#### [ASSIGNED TASK A]
Reproduce word for word the part of the news story about Kristina Libby's floral hearts that begins at the words "On Friday, the" and stops after "Richmond Hill, Queens.".
#### [ASSIGNED TASK B]
Resume the news story about Kristina Libby's floral hearts, writing on from its last sentence.

BEGIN DOCUMENT EXTRACT

This Greenwich Village woman believes in flower power!
In April, not long after the pandemic forced New Yorkers into virtual lockdown, artist Kristina Libby began laying floral hearts around the city — a touching tribute to those who’ve lost loved ones to COVID-19.
Fast forward 10 months and Libby has now placed more than 40 wreaths around town, including in Times Square, Bryant Park, Herald Square, Central Park and Brooklyn Bridge Park.
“Flowers were a natural medium because they are such a normal sympathy gift and hearts were just an easy message of love,” Libby, 36, told The Post. “I just felt called to do something at the start. People needed to know we saw them, loved them and supported them even though we could not physically be near those who were dying.”
On Friday, the Manhattan woman layed a floral wreath made of pink, lilac and white roses in front of the iconic Sybil’s Bakery, the “crown jewel of Little Guyana” in Richmond Hill, Queens.
The gesture was symbolic. As of Tuesday night, the city reported that Richmond Hill had the highest positivity rate — 16.31 % — across the five boroughs.

END DOCUMENT EXTRACT
BEGIN EXCERPTED RECORDS

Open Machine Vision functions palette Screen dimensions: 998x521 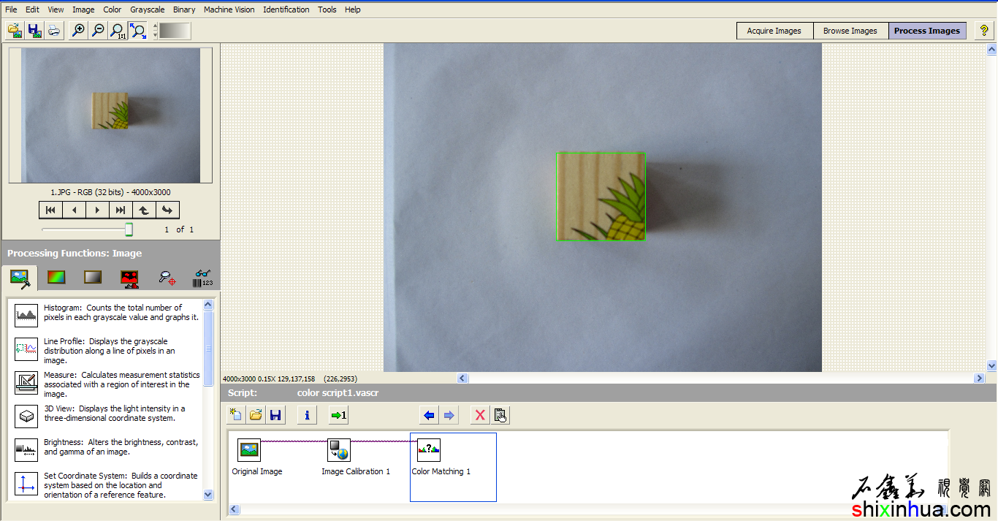(167, 278)
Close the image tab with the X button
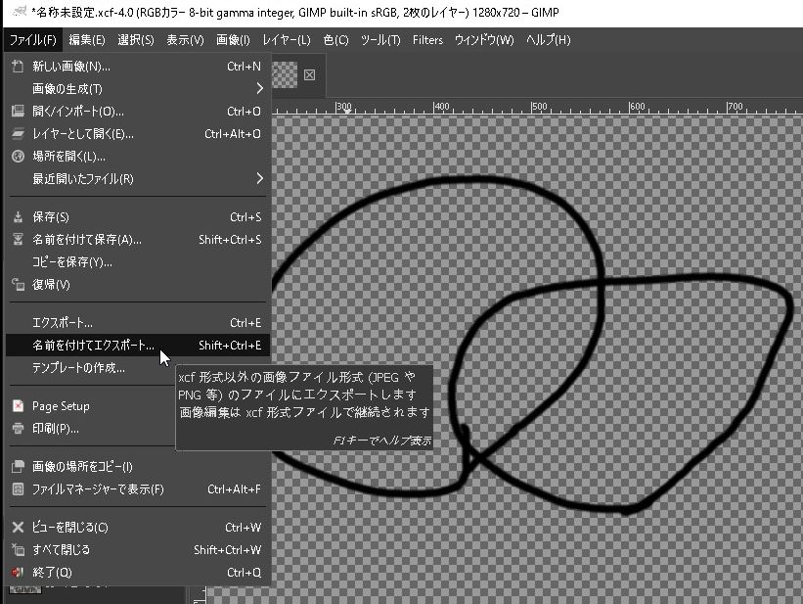The height and width of the screenshot is (604, 803). click(x=309, y=75)
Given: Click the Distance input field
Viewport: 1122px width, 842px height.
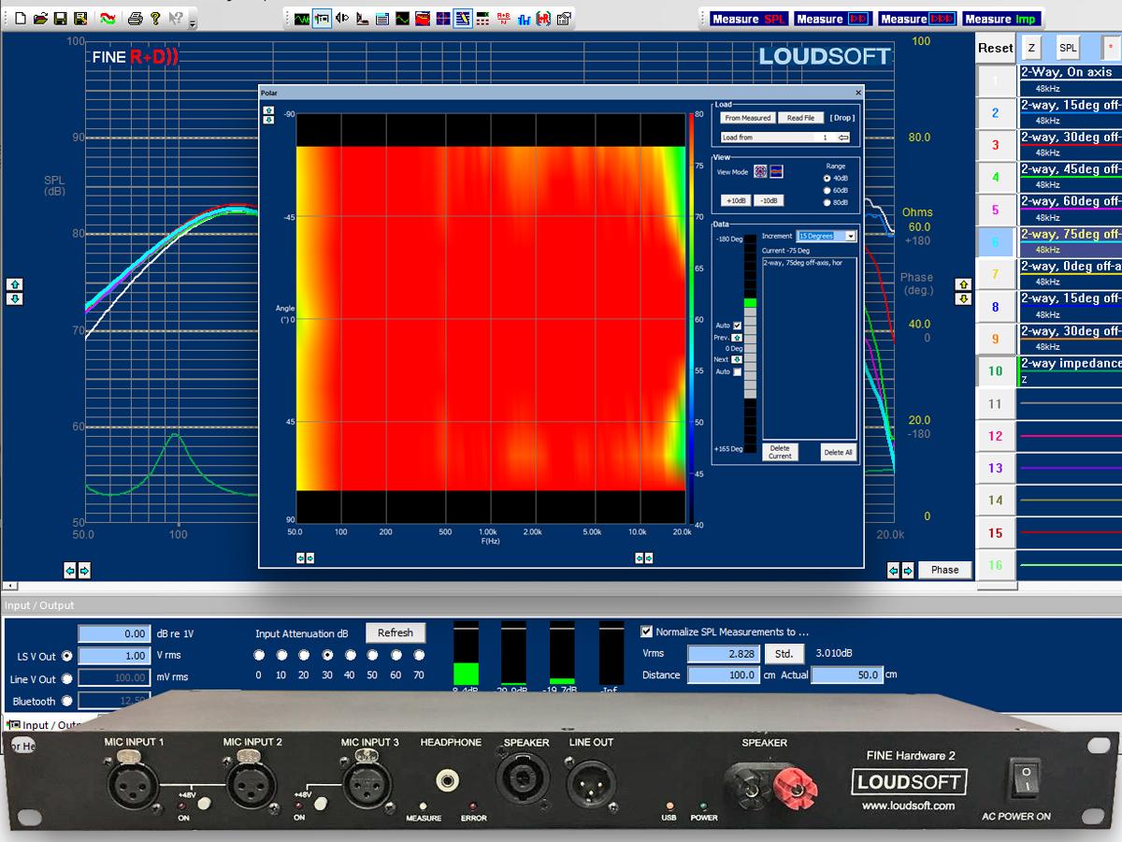Looking at the screenshot, I should [723, 675].
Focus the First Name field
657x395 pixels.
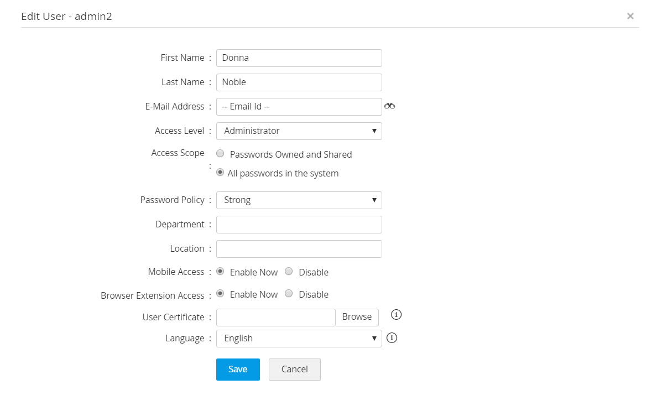click(299, 58)
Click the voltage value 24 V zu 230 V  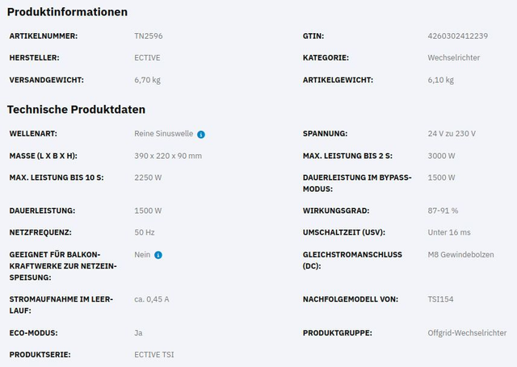(x=452, y=134)
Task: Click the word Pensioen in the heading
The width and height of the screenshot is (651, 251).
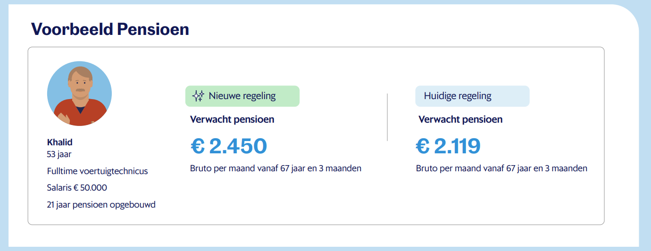Action: [x=153, y=29]
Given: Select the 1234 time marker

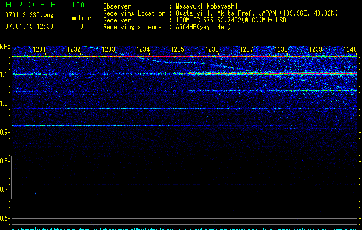Looking at the screenshot, I should tap(143, 50).
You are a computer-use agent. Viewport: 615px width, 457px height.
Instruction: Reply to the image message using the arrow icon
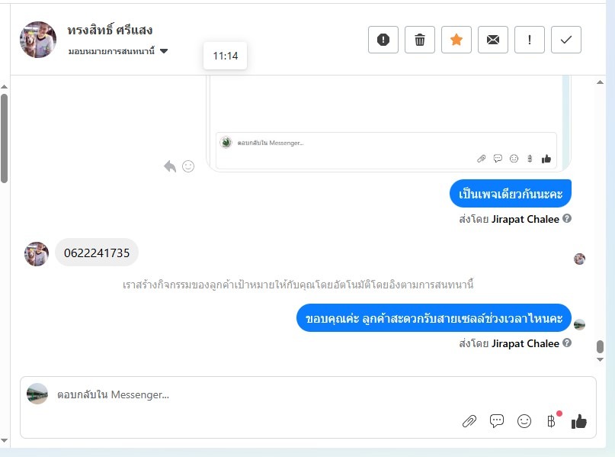(170, 166)
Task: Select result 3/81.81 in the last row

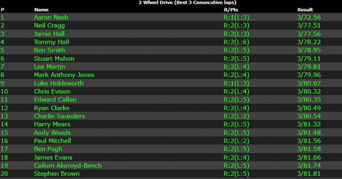Action: [x=309, y=174]
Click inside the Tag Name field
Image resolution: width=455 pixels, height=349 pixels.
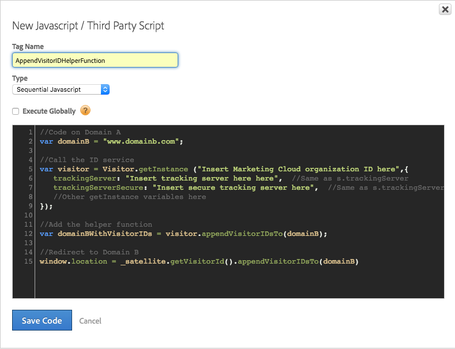point(95,61)
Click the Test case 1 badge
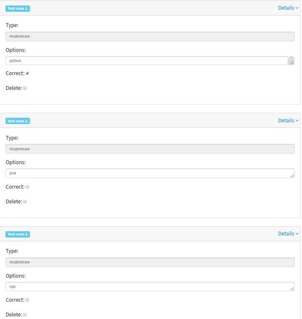Screen dimensions: 302x319 (18, 8)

END EXCERPTED RECORDS

#### [EXERCISE ANSWER A]
On Friday, the Manhattan woman layed a floral wreath made of pink, lilac and white roses in front of the iconic Sybil’s Bakery, the “crown jewel of Little Guyana” in Richmond Hill, Queens.

#### [EXERCISE ANSWER B]
The Manhattan woman said she decided to do something last spring after failing to see the “flowers, photos, ribbons” one would see following mass traumatic events like 9/11. The wreaths cost her between $400 and $600 and usually two hours to make.
As the project has grown, Libby — who was born in Maine and moved to the city from Dallas in 2017 — said the hearts “have become tiny sacred spaces for … communities to mourn, share stories, hold vigils and connect. And, for those not directly impacted, I think it sparks a small amount of joy, brings hope and creates community.”
Within the next week, Libby plans to lay wreaths in Dallas, Seattle and Jersey City, the latter of which will take place Jan. 19 to coincide with President-elect Joe Biden’s nationwide tribute to honor COVID-19 victims.
As part of her Floral Heart Project, Libby created a digital projection installation piece that uses a floral petal “for every person who has died timed to the date of their death. The digital timeline shows the enormity of those lost daily to COVID-19 in a visual living memorial.
“This has brought me closer to the city, helped me deal with my sadness, heartbreak and small losses,” Libby said, “And, I hope to continue to do this and connect with as many people as I can to show them their loved ones mattered, their losses matter and I’m there to help them however I can.”